Unfortunately, the remaining three equations are not independent. No matter how I combine them, all the variables always drop out and I'm left with $\sum K_i^2 = 1$, which I already knew.

If I add the equations for $K_1$ and $K_3$, and also the equations for $K_0$ and $K_2$, I get the following:

\begin{align} \sin(\phi_1 + \phi_3)(\cos\phi_2 - \sigma \sin\phi_2) = {}& K_1 + K_3 \\ \cos(\phi_1 - \sigma\phi_3)(\cos\phi_2 + \sin\phi_2) = {}& K_0 + K_2 \end{align}

If I bite the bullet and pick $\sigma = -1$ (giving up for now on my general solution), these two equations divide quite nicely to give
$$\tan(\phi_1 + \phi_3) = \frac{K_1 + K_3}{K_0 + K_2}$$

This looks pretty promising! I can take the $\arctan$ of both sides to get a linear equation in $\phi_1$ and $\phi_3$. If I get two more equations like this, I'll have a linear system -- and there are two more ways to combine these four equations!

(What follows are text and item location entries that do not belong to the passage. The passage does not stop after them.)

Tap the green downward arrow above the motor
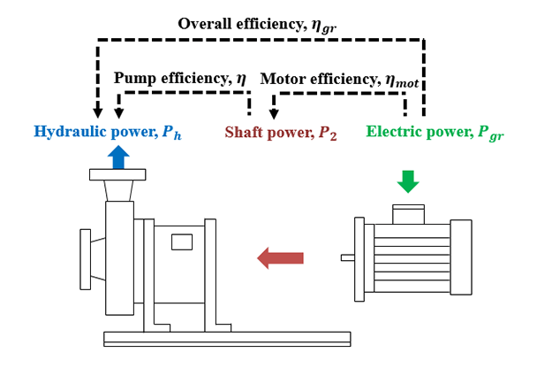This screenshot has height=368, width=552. click(x=407, y=180)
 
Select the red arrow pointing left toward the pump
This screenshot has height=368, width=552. click(x=280, y=258)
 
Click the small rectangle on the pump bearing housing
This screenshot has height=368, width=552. click(x=182, y=241)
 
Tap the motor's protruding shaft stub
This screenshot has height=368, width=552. click(x=348, y=258)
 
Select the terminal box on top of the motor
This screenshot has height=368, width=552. click(x=407, y=213)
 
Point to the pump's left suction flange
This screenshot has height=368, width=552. click(x=85, y=257)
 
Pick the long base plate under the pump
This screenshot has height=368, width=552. click(x=226, y=338)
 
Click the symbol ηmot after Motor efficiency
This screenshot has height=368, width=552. click(x=405, y=80)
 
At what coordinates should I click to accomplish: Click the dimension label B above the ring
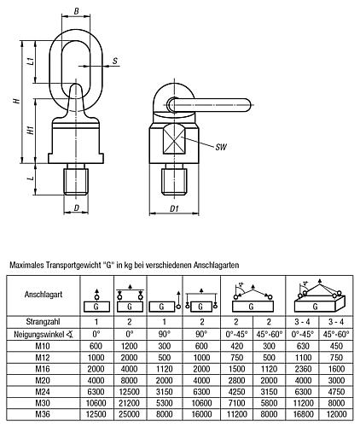[77, 11]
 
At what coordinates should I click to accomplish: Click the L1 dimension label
[32, 62]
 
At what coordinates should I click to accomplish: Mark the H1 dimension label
[30, 132]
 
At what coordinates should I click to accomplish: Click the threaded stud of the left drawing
[77, 183]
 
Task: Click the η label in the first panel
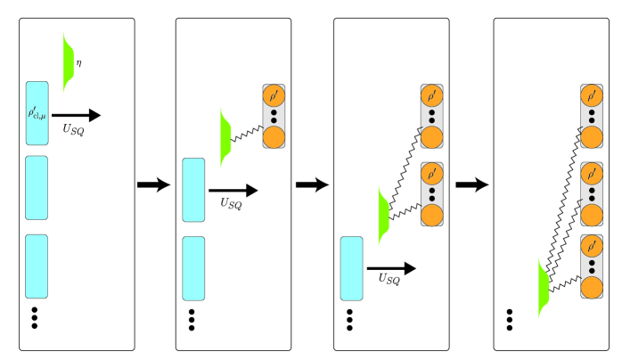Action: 78,63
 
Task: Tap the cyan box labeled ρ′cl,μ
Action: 37,112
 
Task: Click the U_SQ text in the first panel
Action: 75,130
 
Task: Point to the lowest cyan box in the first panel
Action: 37,266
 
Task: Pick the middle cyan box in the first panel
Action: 37,188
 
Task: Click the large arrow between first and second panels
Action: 153,184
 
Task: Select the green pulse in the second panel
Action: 225,136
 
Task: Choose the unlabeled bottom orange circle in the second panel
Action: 274,136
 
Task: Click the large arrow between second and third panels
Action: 312,184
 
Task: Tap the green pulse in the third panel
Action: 384,216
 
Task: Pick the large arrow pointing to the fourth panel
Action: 471,184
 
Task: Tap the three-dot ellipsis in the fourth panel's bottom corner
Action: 510,319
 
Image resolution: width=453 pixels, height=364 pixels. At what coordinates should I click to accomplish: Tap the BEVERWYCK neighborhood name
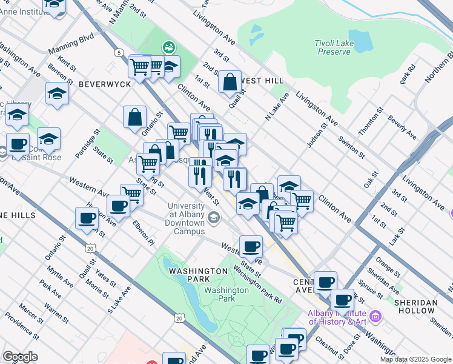(104, 84)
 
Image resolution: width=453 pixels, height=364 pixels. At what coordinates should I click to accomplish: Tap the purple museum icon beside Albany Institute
(375, 315)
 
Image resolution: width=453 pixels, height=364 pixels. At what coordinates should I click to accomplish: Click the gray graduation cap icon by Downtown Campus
(213, 217)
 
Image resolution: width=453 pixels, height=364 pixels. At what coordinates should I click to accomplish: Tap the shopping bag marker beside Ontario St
(135, 117)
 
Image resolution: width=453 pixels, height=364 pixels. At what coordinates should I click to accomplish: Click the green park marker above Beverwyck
(168, 47)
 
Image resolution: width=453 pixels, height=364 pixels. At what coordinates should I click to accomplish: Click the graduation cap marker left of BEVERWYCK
(57, 93)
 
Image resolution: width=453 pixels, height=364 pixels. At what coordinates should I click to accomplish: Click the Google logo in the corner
(20, 357)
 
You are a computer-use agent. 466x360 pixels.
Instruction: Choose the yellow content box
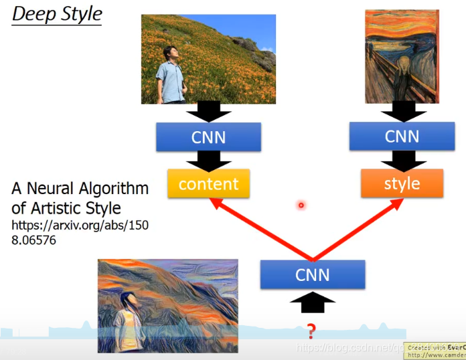click(x=208, y=183)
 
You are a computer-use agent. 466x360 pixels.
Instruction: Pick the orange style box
click(x=402, y=183)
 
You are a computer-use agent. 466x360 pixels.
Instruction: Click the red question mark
click(x=311, y=330)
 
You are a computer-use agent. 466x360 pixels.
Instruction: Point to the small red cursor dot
click(x=301, y=205)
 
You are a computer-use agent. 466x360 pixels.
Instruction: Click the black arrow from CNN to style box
click(x=402, y=159)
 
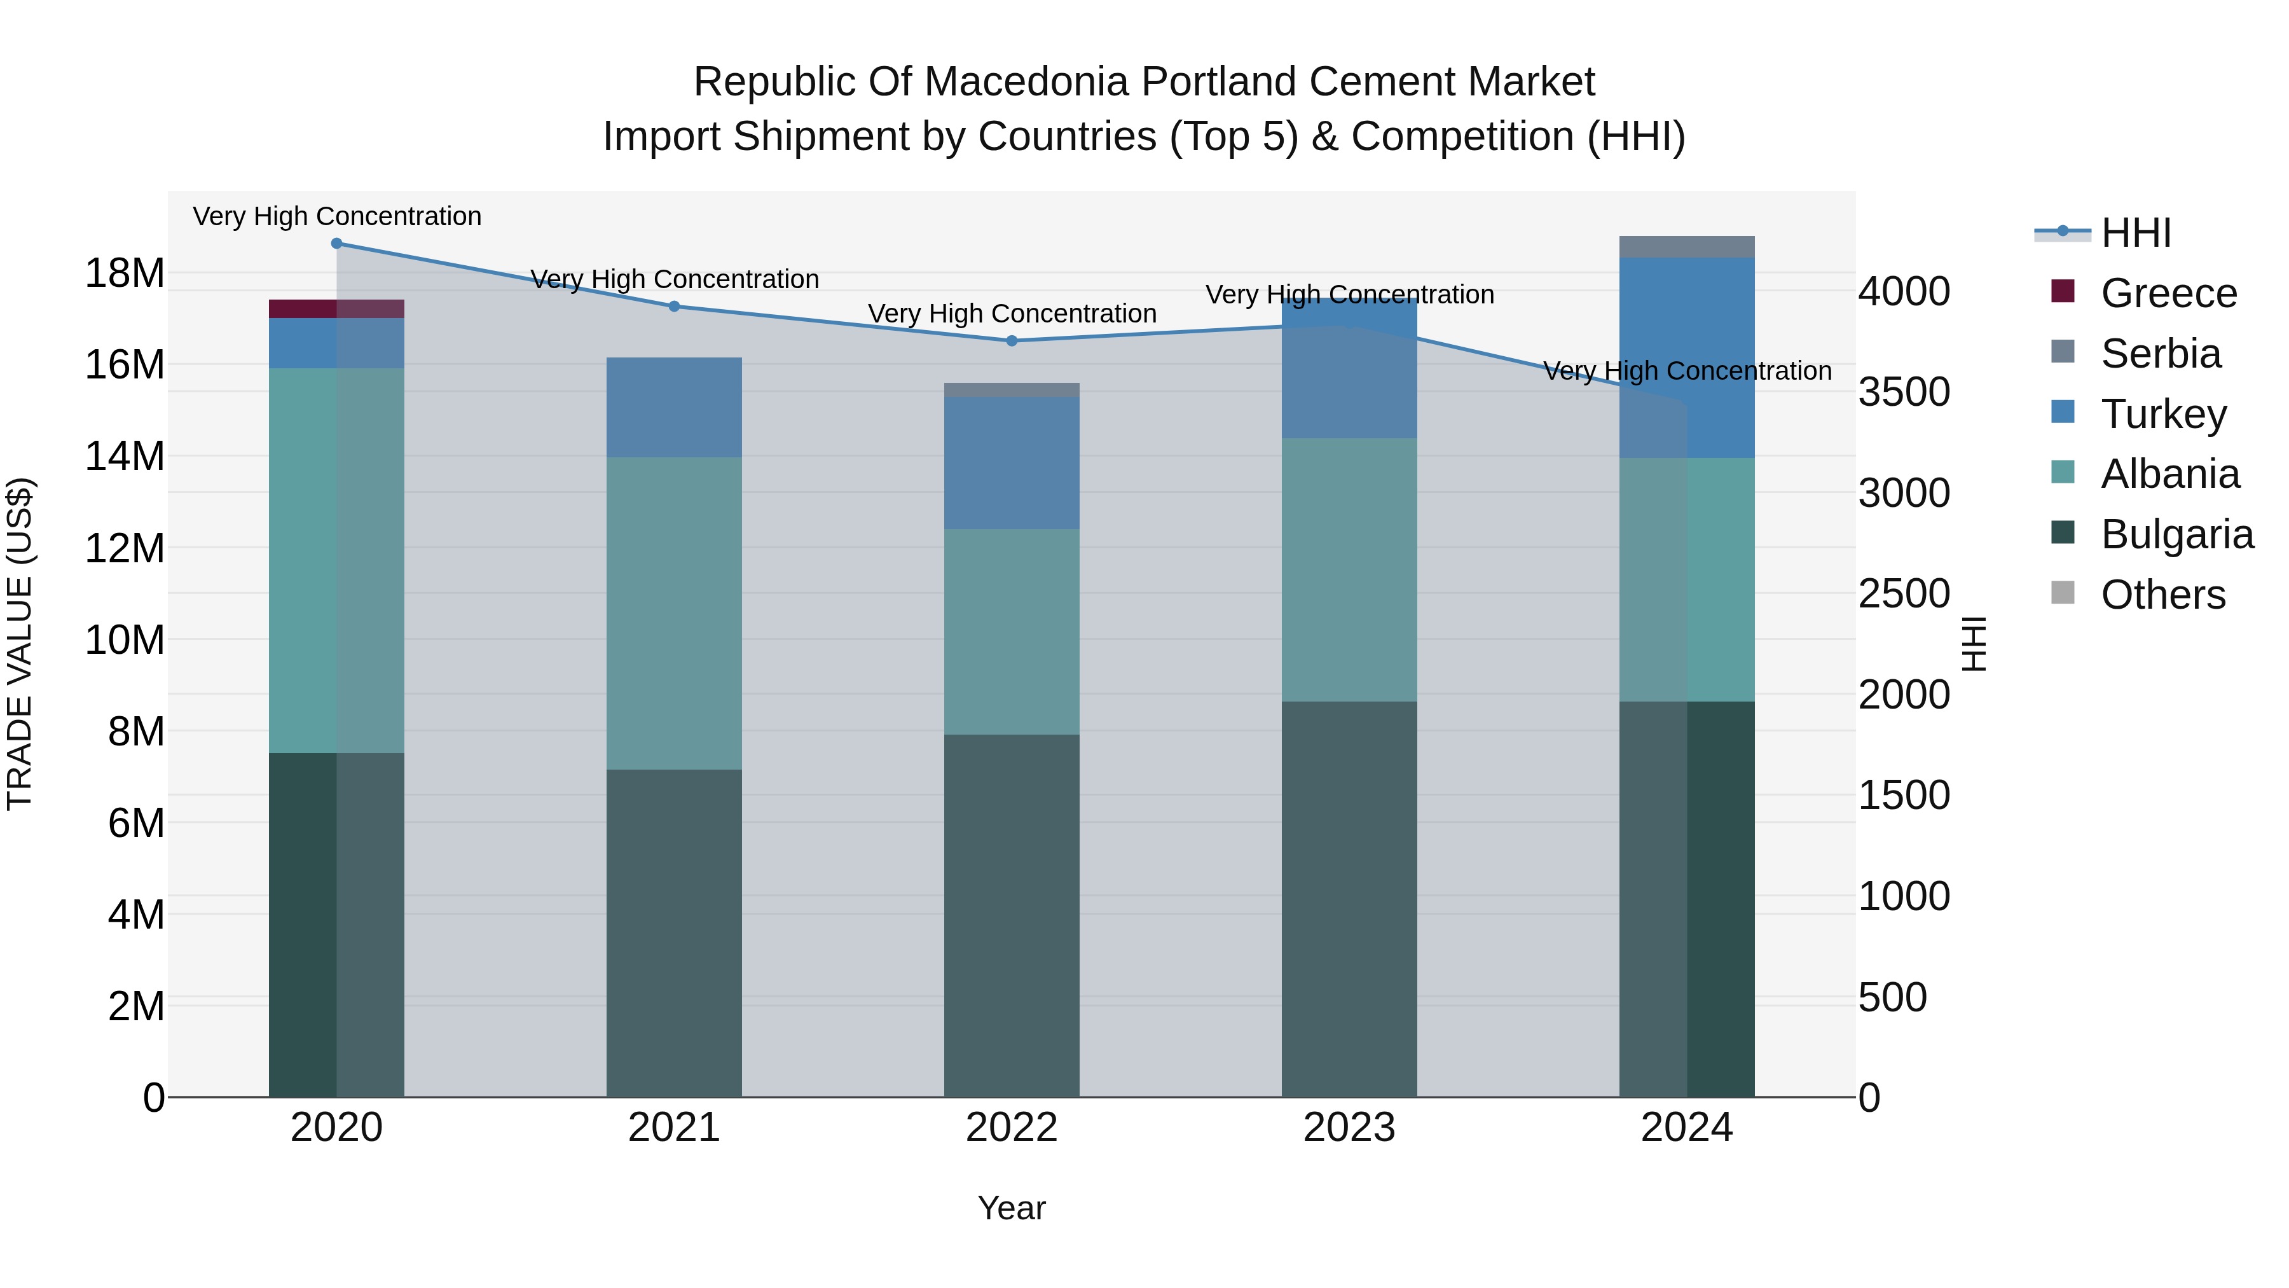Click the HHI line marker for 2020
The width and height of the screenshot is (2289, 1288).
click(337, 244)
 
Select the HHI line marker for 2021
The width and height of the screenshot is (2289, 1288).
click(675, 307)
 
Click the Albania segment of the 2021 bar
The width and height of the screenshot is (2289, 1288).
click(675, 613)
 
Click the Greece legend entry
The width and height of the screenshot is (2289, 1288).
click(2168, 293)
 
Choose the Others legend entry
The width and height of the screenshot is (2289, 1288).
click(2163, 595)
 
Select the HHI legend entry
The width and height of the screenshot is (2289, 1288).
click(2136, 233)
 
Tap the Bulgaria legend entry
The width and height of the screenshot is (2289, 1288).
click(2177, 534)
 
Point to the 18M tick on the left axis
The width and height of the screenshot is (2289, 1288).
click(125, 273)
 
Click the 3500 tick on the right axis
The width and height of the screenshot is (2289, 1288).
click(1904, 392)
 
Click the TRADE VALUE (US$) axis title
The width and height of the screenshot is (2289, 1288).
click(20, 644)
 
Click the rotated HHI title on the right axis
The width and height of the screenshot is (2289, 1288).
click(1974, 644)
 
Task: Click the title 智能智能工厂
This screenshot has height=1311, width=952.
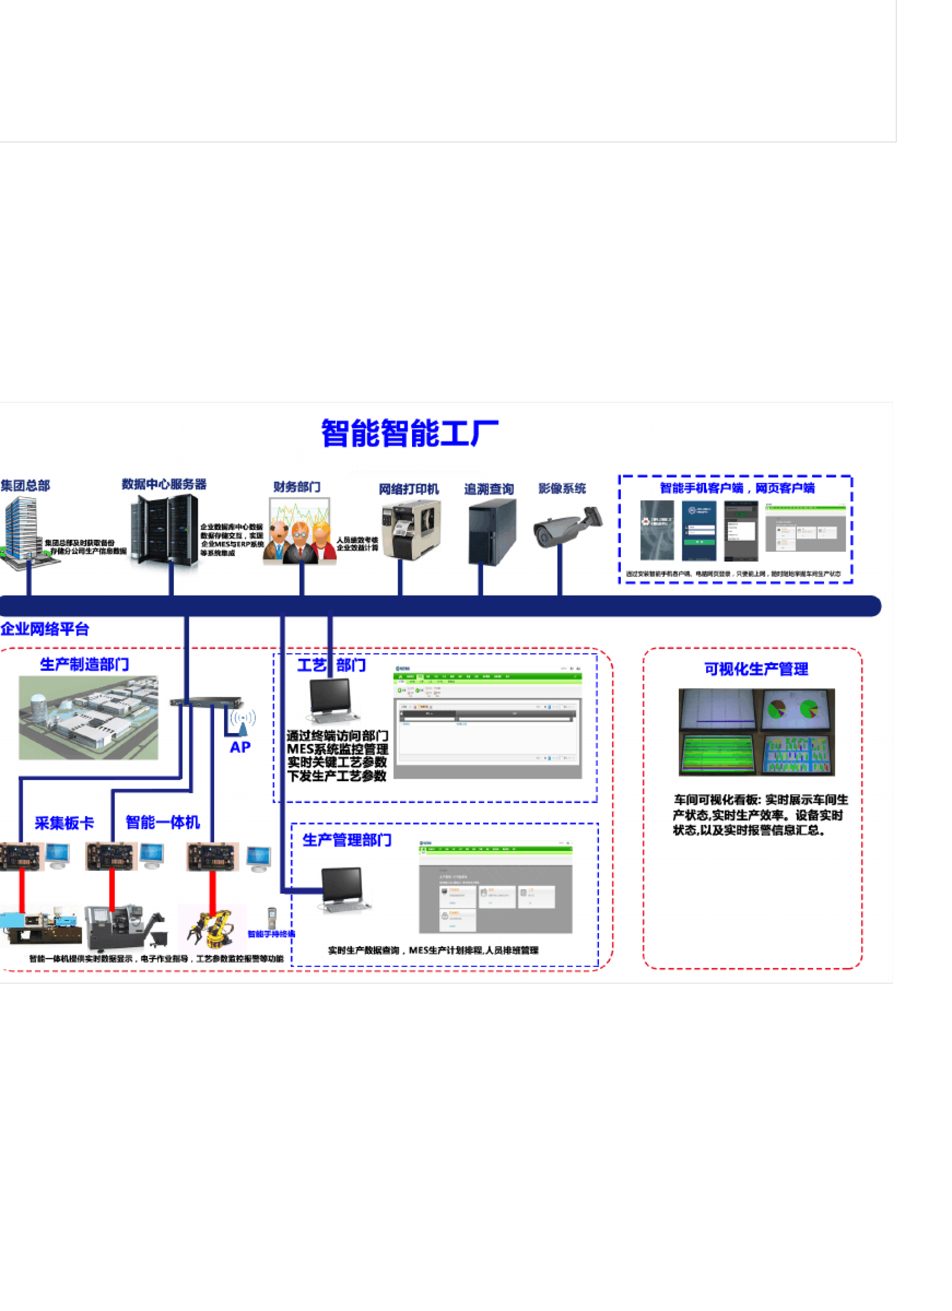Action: (410, 434)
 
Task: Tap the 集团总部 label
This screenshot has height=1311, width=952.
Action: (25, 486)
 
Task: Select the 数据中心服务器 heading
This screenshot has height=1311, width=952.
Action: (164, 484)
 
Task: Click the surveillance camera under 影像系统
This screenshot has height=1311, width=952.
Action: (566, 526)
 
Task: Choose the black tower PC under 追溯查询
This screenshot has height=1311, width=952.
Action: (491, 532)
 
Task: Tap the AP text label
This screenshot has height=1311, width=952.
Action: (240, 747)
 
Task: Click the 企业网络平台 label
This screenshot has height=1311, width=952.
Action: (45, 629)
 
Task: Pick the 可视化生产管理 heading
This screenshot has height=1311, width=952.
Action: (756, 669)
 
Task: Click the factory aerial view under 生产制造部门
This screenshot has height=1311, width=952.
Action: (88, 718)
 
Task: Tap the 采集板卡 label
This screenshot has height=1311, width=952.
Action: (64, 823)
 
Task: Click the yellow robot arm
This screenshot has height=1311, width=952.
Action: (212, 928)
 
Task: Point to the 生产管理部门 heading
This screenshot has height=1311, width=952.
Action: (347, 840)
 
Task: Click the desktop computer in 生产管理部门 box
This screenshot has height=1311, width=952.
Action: (344, 890)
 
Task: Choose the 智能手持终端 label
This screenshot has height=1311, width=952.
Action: (272, 934)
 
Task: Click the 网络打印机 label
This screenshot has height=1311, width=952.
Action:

Unfortunately, those other two ways don't look very fruitful to me. Even with the same choice of $\sigma = -1$, I get:
\begin{align} \cos\phi_1 \sin(\phi_3 + \phi_2) - \sin\phi_1\sin(\phi_3 - \phi_2) = {}& K_2 + K_3 \\ \cos\phi_1 \cos(\phi_3 - \phi_2) + \sin\phi_1\cos(\phi_3 + \phi_2) = {}& K_0 + K_1 \end{align}
It's just not clear to me how I would change these two equations into a linear equation for $\phi_2$ and $\phi_3$.

Other ideas?

I'd really appreciate any guidance. I've been somewhat obsessing over this problem. :)

2. Mar 10, 2014

### chogg

Here are the magic combinations of the $K$'s:

\begin{align} \cos\theta_2 \sin\theta_1 =& 2(K_0 K_1 + \sigma K_2 K_3) \\ \cos\theta_2 \cos\theta_1 =& K_0^2 - K_1^2 - K_2^2 + K_3^2 \\ \sin\theta_2 =& 2(K_0 K_2 - \sigma K_1 K_3) \\ \cos\theta_2 \sin\theta_3 =& 2(K_0 K_3 + \sigma K_2 K_1) \\ \cos\theta_2 \cos\theta_3 =& K_0^2 + K_1^2 - K_2^2 - K_3^2 \end{align}

If we constrain $\theta_2$ to $(-\pi, \pi)$, then $\sin\theta_2$ determines it uniquely. And this is a reasonable approach, since allowing higher angles would only lead to redundancy anyway. The other angles are fully determined by the signs of $\sin\theta_i$ and $\cos\theta_i$ as long as $\cos\theta_2 \ne 0$ (a special case). This leaves us with the following explicit solutions for the angles:

\begin{align} \theta_1 &= \text{atan2}(2(K_0 K_1 + \sigma K_2 K_3), K_0^2 - K_1^2 - K_2^2 + K_3^2) \\ \theta_2 &= \arcsin(2(K_0 K_2 - \sigma K_1 K_3)) \\ \theta_3 &= \text{atan2}(2(K_0 K_3 + \sigma K_2 K_1), K_0^2 + K_1^2 - K_2^2 - K_3^2) \end{align}

Inspiration came from considering the rotated bivectors. Note that the first rotation leaves its own bivector unchanged. So, consider the components of that bivector after the full rotation -- this gives 3 equations, which can only depend on the second two angles (greatly simplifying the equations). Each other rotated bivector yielded one useful equation, for the total of 5 $K$-combinations I listed at the beginning of this post.

I didn't end up learning any general techniques for attacking nonlinear equations, but I don't mind, since this problem is chock-full of beautiful symmetries.